CASSOULET A LA MINUTE



Cassoulet a la Minute image

Provided by Pierre Franey

Categories     dinner, main course

Time 1h30m

Yield 10 - 12 servings

Number Of Ingredients 15

1 duck, 4 1/2 to 5 pounds
1/2 pound lean pork, preferably loin
1/2 pound lean loin of lamb
1 pound kielbasa (Polish sausage)
2 cups finely chopped onion, about 1 pound
3 teaspoons finely minced garlic
4 cups crushed, chopped, canned imported tomatoes
6 sprigs fresh thyme or 1 teaspoon dried
1 bay leaf
Salt to taste if desired
Freshly ground pepper to taste
1/2 cup dry white wine
6 cups canned white kidney beans (cannelini)
3 tablespoons fine fresh bread crumbs
2 tablespoons melted butter

Steps:

  • Preheat the oven to 400 degrees.
  • Cut, or have the duck cut, into serving pieces. Prepare it further by cutting away the meat from the breast bone. Cut away peripheral fat surrounding the thighs, legs and breast. Reserve enough of the fat to produce two tablespoons when finely chopped and discard the rest. Cut the boneless breast meat into 1 1/2-inch pieces. Cut the thigh into four pieces. Cut the leg crosswise into 1 1/2-inch lengths.
  • Cut the pork and lamb into one-inch cubes.
  • Add the chopped fat to a large, heavy skillet and cook until rendered.
  • Meanwhile, cut half of the sausage on the diagonal into slices measuring about 1/3-inch thick. Cut the remaining sausage into round slices of about the same thickness. Set aside.
  • Add the cubed duck, pork and lamb to the skillet. Cook over high heat, stirring from the bottom, until the fat is rendered from the duck pieces. Cover and cook about 12 minutes.
  • Spoon two tablespoons of this rendered fat into a separate skillet and add the onion and two teaspoons of the garlic. Cook, stirring, until wilted. Cook about five minutes and add the tomatoes, half of the thyme, one bay leaf, salt and pepper. Continue cooking about 10 minutes and add the beans. Add the round slices of sausage to this mixture and continue cooking 15 minutes.
  • Meanwhile, when the meats have cooked for about 12 minutes, reduce the heat and add the remaining garlic, thyme and bay leaf; stir. Add the wine and stir the bottom to dissolve the brown particles that cling to the pan.
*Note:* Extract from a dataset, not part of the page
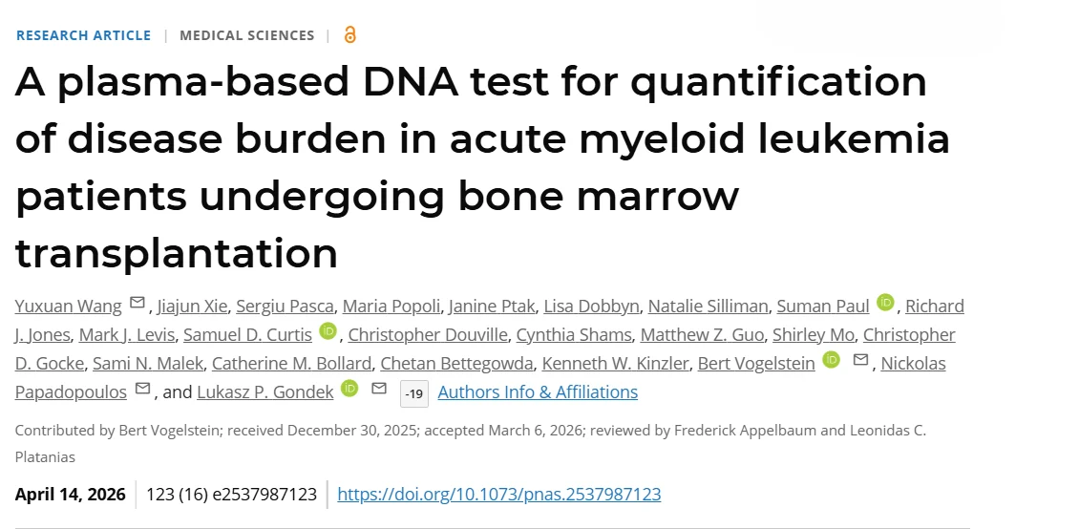This screenshot has width=1079, height=529.
Task: Click email icon after Lukasz P. Gondek
Action: [x=379, y=389]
Reduce the heat, cover closely and continue cooking 20 minutes.
  • Add the bean mixture to the meat mixture and stir to blend.
  • Pour the cassoulet into a heat-proof baking dish (a dish measuring about 15 by 10 by 3 inches is ideal). Cover the cassoulet with a layer of diagonal sausage slices. Sprinkle with bread crumbs and melted butter.
  • Place in the oven and bake 10 minutes or until ready to serve.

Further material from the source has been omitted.